Mitteilung "Befragungsaktion"
Pressemitteilung, Leipziger Volkszeitung, 15. Dezember 2010


"Ich freue mich über den Sinneswandel im Rathaus! ", so Katharina Krefft. Nicht einmal 2 Jahre nach dem Vorschlag der Fraktion Bündnis 90/Die Grünen, den Betreuungsbedarf für Kinder mit einer einfachen Befragung bei Anmeldung des Neugeborenen zu ermitteln, will die Stadt nun eine umfängliche Ermittlung verschiedener Daten starten. "Die Erkenntnisse werden uns helfen, die Lebenslagen junger Eltern einzuschätzen und bedarfsgerechter Kinderbetreuung anzubieten," begrüßt die sozialpolitische Sprecherin Krefft den Schritt.

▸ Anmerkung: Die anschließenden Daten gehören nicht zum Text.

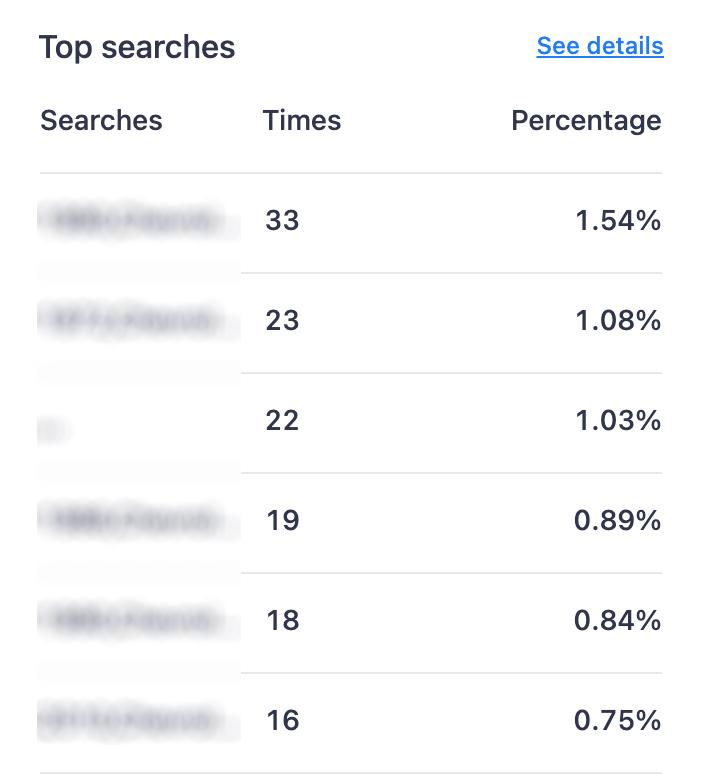708x776 pixels.
Task: Click the 22 times count
Action: tap(283, 421)
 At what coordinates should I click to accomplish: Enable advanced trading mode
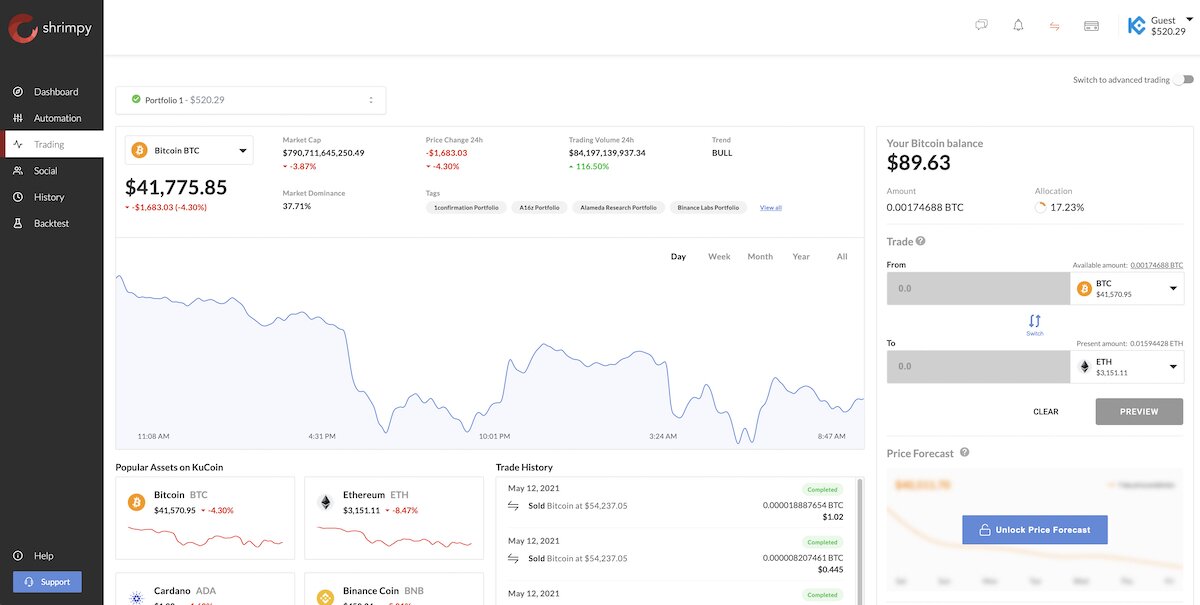click(x=1186, y=78)
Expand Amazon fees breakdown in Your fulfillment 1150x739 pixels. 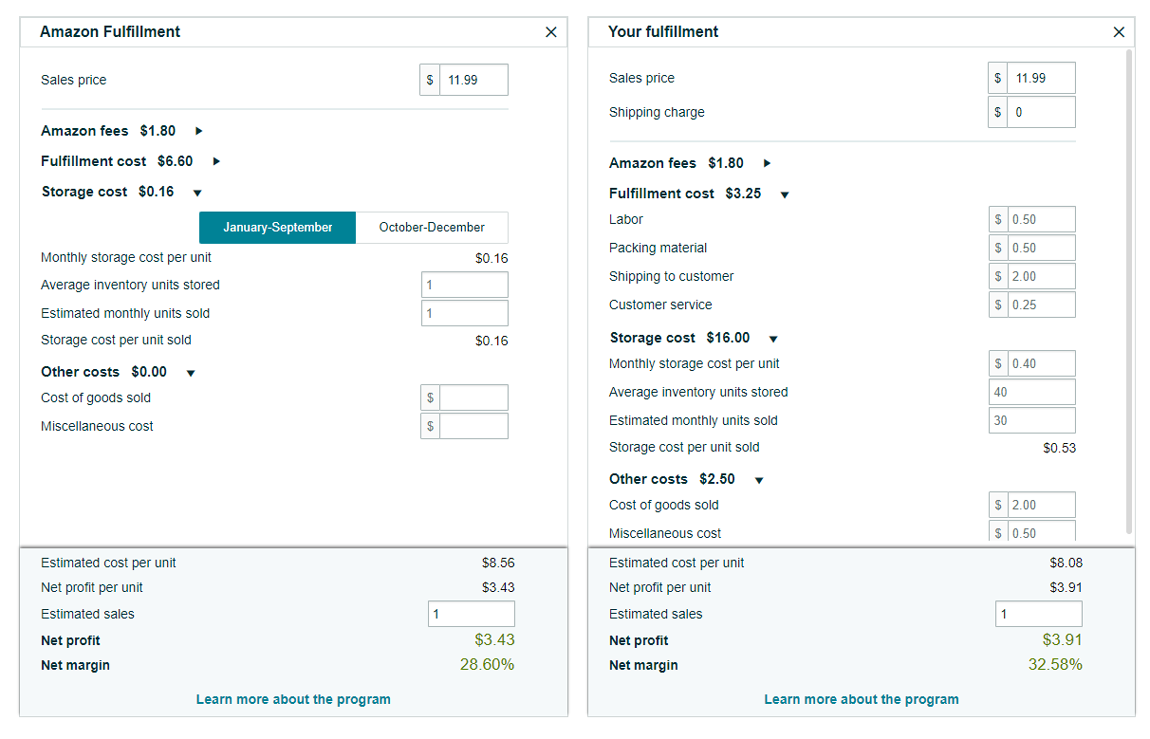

Bislang wird das Angebot an Kinderbetreuung auf Grundlage von Daten des sächischen Landesamtes für Statistik und Erfahrungswerten des Jugendamtes festgelegt. Das führt dazu, dass viele Jahre mit deutlich geringeren Geburtenerwartungen gerechnet wurde, und seit einigen Jahren die Betreuungsanbebote nicht mer ausreichend sind. Mit der aktuellen Bedarfsplanung werden 6 von 10 unter-3-Jährige einen Krippen- oder Tagespflegeplatz erhalten. Der Bedarf dürfte allerdings etwas höher liegen, nicht zu sprechen vom Wunsch, eine Betreuung nach Profil und Qualität auswählen zu können.

Der Antrag wurde seinerzeit mit Verweis auf personelle Ressourcen abgelehnt. Auch wurde abgelehnt, die Betreuungsbedarfe anders zu ermitteln.